Data-free parameter pruning for Deep Neural Networks
Suraj Srinivas, R. Venkatesh Babu
TL;DR
The paper introduces a data-free, neuron-level pruning technique that identifies and removes redundant or near-identical neurons by a saliency-based criterion, then merges their contributions ('surgery'). It connects conceptually to Optimal Brain Damage and Knowledge Distillation while avoiding training data, enabling rapid pruning of fully connected layers. Across LeNet and AlexNet-style networks, the method achieves substantial parameter reductions with minimal accuracy loss and demonstrates superior speed compared to traditional pruning methods. A practical heuristic based on saliency curves guides the pruning extent, making the approach scalable to large networks.
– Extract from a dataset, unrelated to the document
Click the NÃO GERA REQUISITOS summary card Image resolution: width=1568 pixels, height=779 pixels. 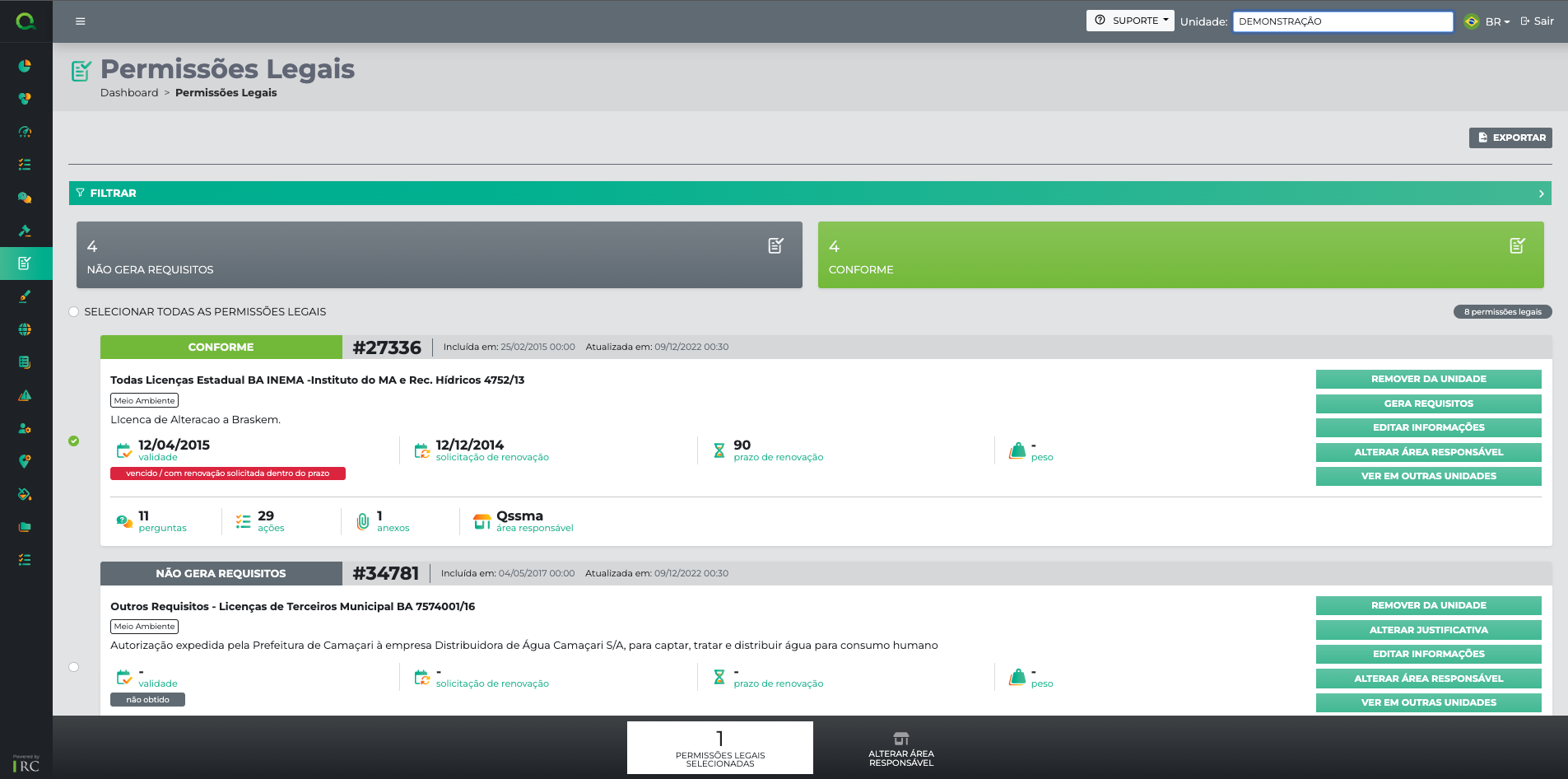pos(439,255)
Overall, the work offers a fast, data-free path to compress networks with little performance penalty, applicable to common FC-layer architectures.
Abstract
Deep Neural nets (NNs) with millions of parameters are at the heart of many state-of-the-art computer vision systems today. However, recent works have shown that much smaller models can achieve similar levels of performance. In this work, we address the problem of pruning parameters in a trained NN model. Instead of removing individual weights one at a time as done in previous works, we remove one neuron at a time. We show how similar neurons are redundant, and propose a systematic way to remove them. Our experiments in pruning the densely connected layers show that we can remove upto 85\% of the total parameters in an MNIST-trained network, and about 35\% for AlexNet without significantly affecting performance. Our method can be applied on top of most networks with a fully connected layer to give a smaller network.